Mourners told of 'special gifts' of former tanaiste Peter Barry
Former tanaiste Peter Barry was a man of integrity and principle who was devoted to his wife and family, his funeral has heard.
Mr Barry, a wealthy businessman as well as a shrewd political deal maker credited with a key role in Anglo-Irish relations during the Troubles, died on Friday aged 88.
President Michael D Higgins, Taoiseach Enda Kenny and a number of past and serving government ministers were among the mourners at his requiem Mass in St Michael's Church in Blackrock, in his home city of Cork.
Politicians from Fianna Fail, Sinn Fein and Labour - as well as his own Fine Gael party - also turned out to pay their respects.
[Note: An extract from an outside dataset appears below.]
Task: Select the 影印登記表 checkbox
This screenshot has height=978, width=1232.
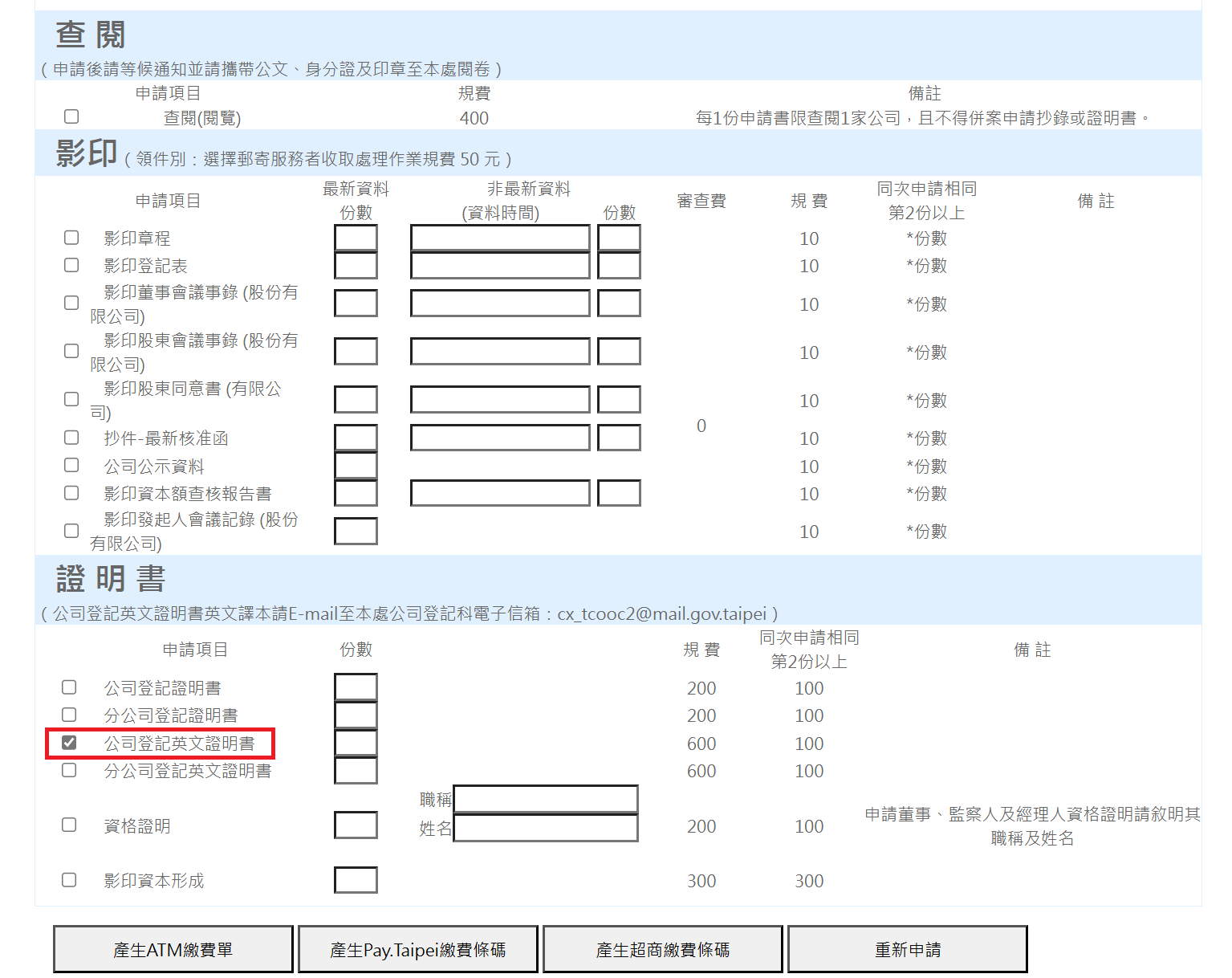Action: tap(71, 265)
Chief celebrant Fr Kieran Twomey told the congregation Mr Barry, who helped build the Barrys Tea brand into a household name in Ireland, was a man with "tremendous respect"and who "was respected by all because God blessed him with special gifts".
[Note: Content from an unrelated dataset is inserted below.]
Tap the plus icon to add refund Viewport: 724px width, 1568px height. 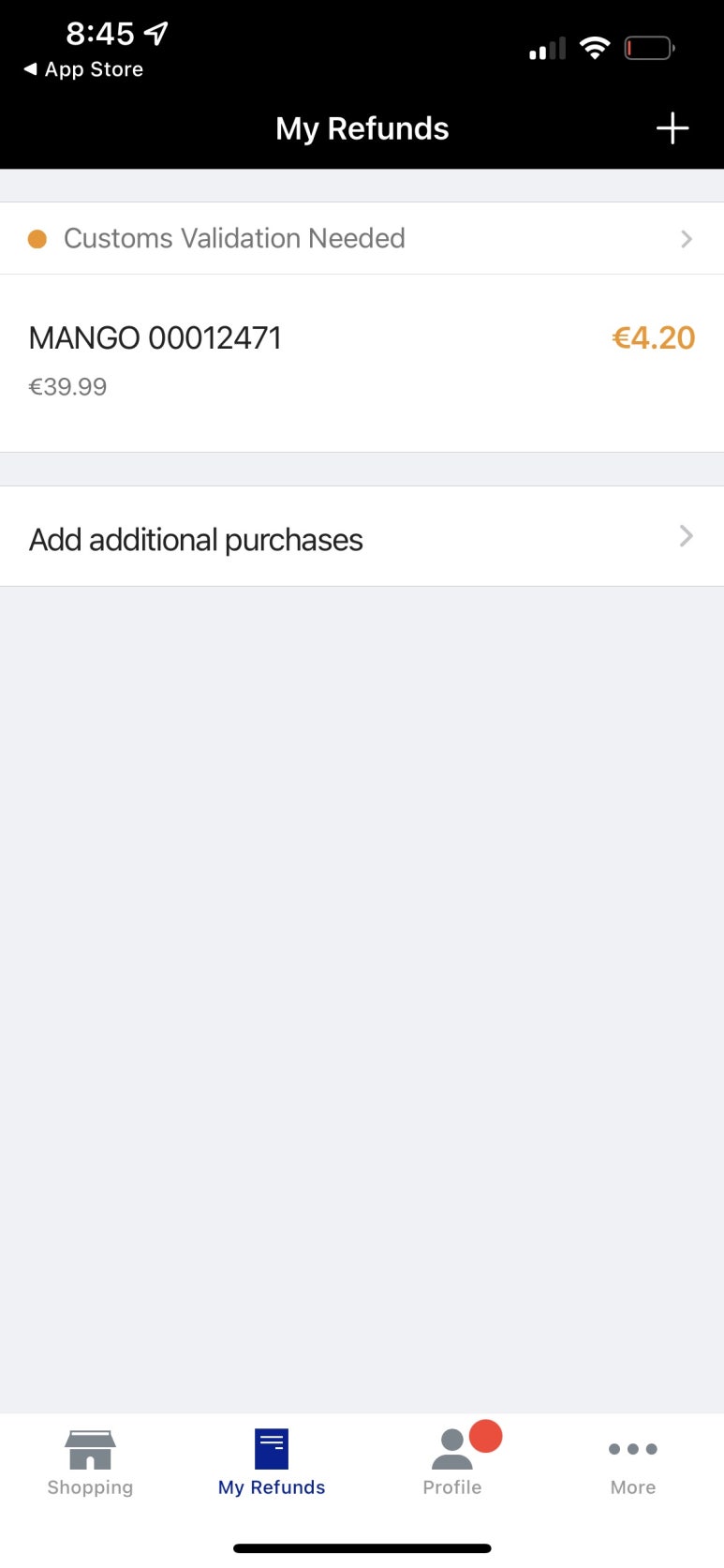(x=672, y=128)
Describing him as a man of his word, he said the late politician and tea tycoon lived his life with great integrity and principle.
Mr Barry's late wife Margaret was the love of his life, their son Tony told the congregation.
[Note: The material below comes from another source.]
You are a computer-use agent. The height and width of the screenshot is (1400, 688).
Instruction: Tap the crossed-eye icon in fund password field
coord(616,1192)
The pair became inseparable after their first date in a tea room and went on to marry and have six children and 21 grandchildren, he said.
"When Margaret got sick he cared for her with huge love and commitment," he told the packed church.
"Things weren't the same for him afterwards."
At the weekend, John Hume hailed Mr Barry as a peacemaker of great courage.
The Nobel prize-winning peace process architect said he was a source of strength for all who stood against violence and "a constant companion to the North throughout our most challenging times as we walked the treacherous path to peace".
From a political dynasty started by his father, the former lord mayor of Cork was first elected a TD (MP) in 1969. He went on to become deputy leader of his Fine Gael party.
Until he retired from national politics in 1997 he served in a number of senior government positions including the education, transport and environment portfolios.
But it was in his role as foreign affairs minister in the years leading up to the 1985 Anglo-Irish Agreement - credited with being a stepping stone to the Good Friday Agreement - that he is best remembered.
Mr Barry was buried after his funeral Mass in St Michael's Cemetery, Blackrock.
He is survived by his children Deirdre - a serving MEP - and Tony, Fiona, Donagh, Conor and Peter.